WORK REQUEST -> Reproduce the entire John Paul Vann book excerpt below word for word, from its title line through the end of its final paragraph.

Read A Bright Shining Lie: John Paul Vann and America in Vietnam Online
Authors: Neil Sheehan
Tags: #General, #Vietnam War; 1961-1975, #History, #United States, #Vietnam War, #Military, #Biography & Autobiography, #Southeast Asia, #Asia, #United States - Officers, #Vietnam War; 1961-1975 - United States, #Vann; John Paul, #Biography, #Soldiers, #Soldiers - United States
There was so little warmth in the marriage in the spring of 1954 that John abandoned Mary Jane and the children the night that Tommy was born. He took her to the hospital in the afternoon when she had labor pains. She thought he then returned to stay with the children. The kind widow who was her neighbor had come over to watch them while John drove her to the hospital. When she called the house that night to tell him that he had a fourth child and a third son, her neighbor answered the phone. John had not reappeared. Mary Jane was unable to reach him until late the next morning at the ROTC office at the university.
He left for a new assignment with the 16th Infantry Regiment at Schweinfurt, Germany, after his Rutgers graduation that June, promising to send for Mary Jane and the children as soon as he could find a place for them to live. The Army’s family housing project in Schweinfurt was temporarily full. At John’s suggestion they moved in with the Aliens in Rochester to wait. This expedient saved money; Vann lost his Army allowance for food and house rent in New Jersey after he went overseas. His promise seemed sincere when he left. He took with him Mike, the family dog, a friendly blend of cocker spaniel and miscellaneous that he had saved from execution at the Fort Benning pound when he decided that the children ought to have a pet.

DATA UNDER STUDY ->
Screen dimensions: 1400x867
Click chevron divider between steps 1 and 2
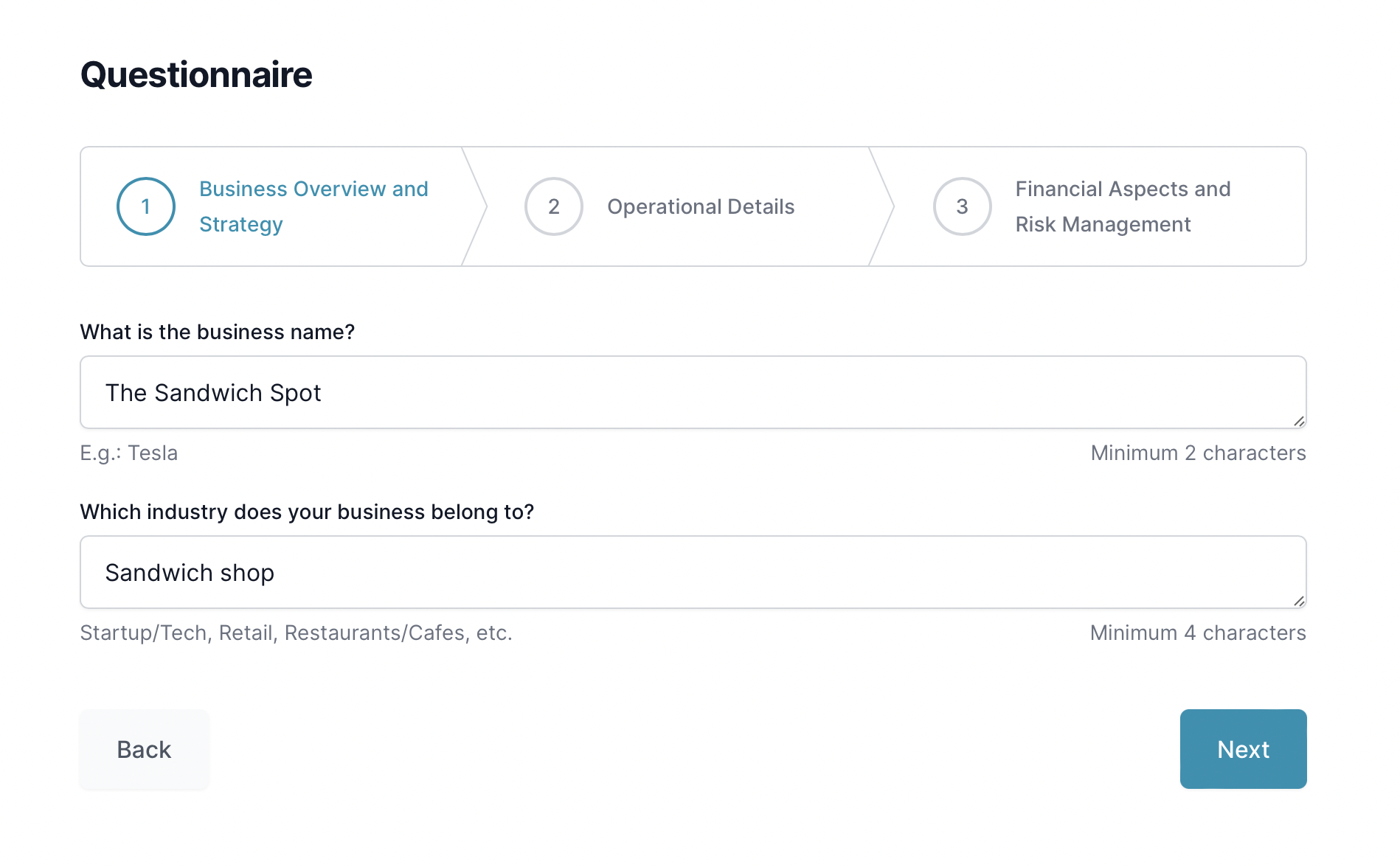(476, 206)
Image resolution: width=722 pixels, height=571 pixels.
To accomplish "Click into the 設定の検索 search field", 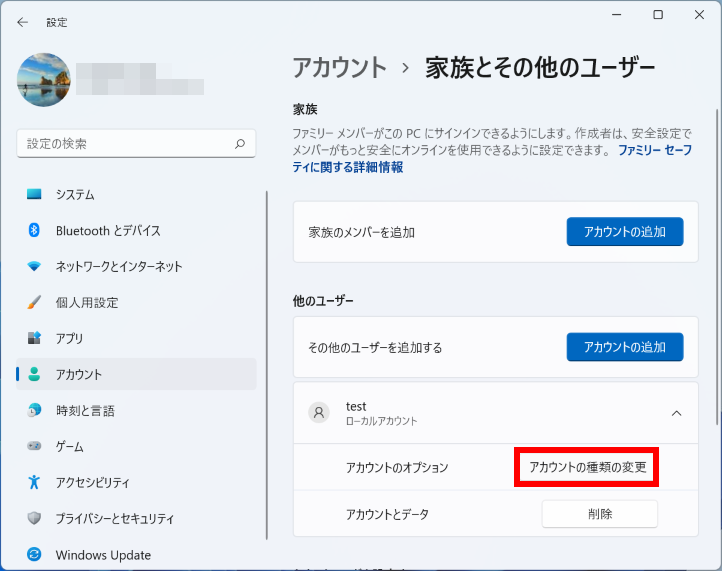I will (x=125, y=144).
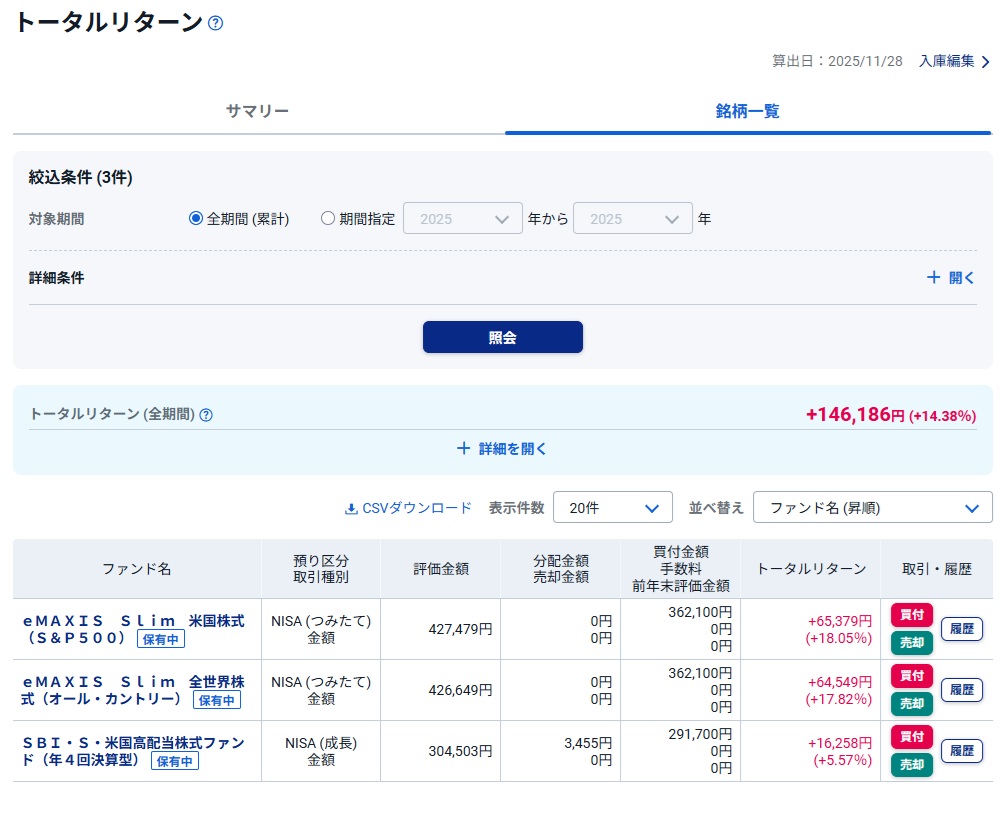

TASK OUTPUT ->
Read A Bright Shining Lie: John Paul Vann and America in Vietnam Online
Authors: Neil Sheehan
Tags: #General, #Vietnam War; 1961-1975, #History, #United States, #Vietnam War, #Military, #Biography & Autobiography, #Southeast Asia, #Asia, #United States - Officers, #Vietnam War; 1961-1975 - United States, #Vann; John Paul, #Biography, #Soldiers, #Soldiers - United States
There was so little warmth in the marriage in the spring of 1954 that John abandoned Mary Jane and the children the night that Tommy was born. He took her to the hospital in the afternoon when she had labor pains. She thought he then returned to stay with the children. The kind widow who was her neighbor had come over to watch them while John drove her to the hospital. When she called the house that night to tell him that he had a fourth child and a third son, her neighbor answered the phone. John had not reappeared. Mary Jane was unable to reach him until late the next morning at the ROTC office at the university.
He left for a new assignment with the 16th Infantry Regiment at Schweinfurt, Germany, after his Rutgers graduation that June, promising to send for Mary Jane and the children as soon as he could find a place for them to live. The Army’s family housing project in Schweinfurt was temporarily full. At John’s suggestion they moved in with the Aliens in Rochester to wait. This expedient saved money; Vann lost his Army allowance for food and house rent in New Jersey after he went overseas. His promise seemed sincere when he left. He took with him Mike, the family dog, a friendly blend of cocker spaniel and miscellaneous that he had saved from execution at the Fort Benning pound when he decided that the children ought to have a pet.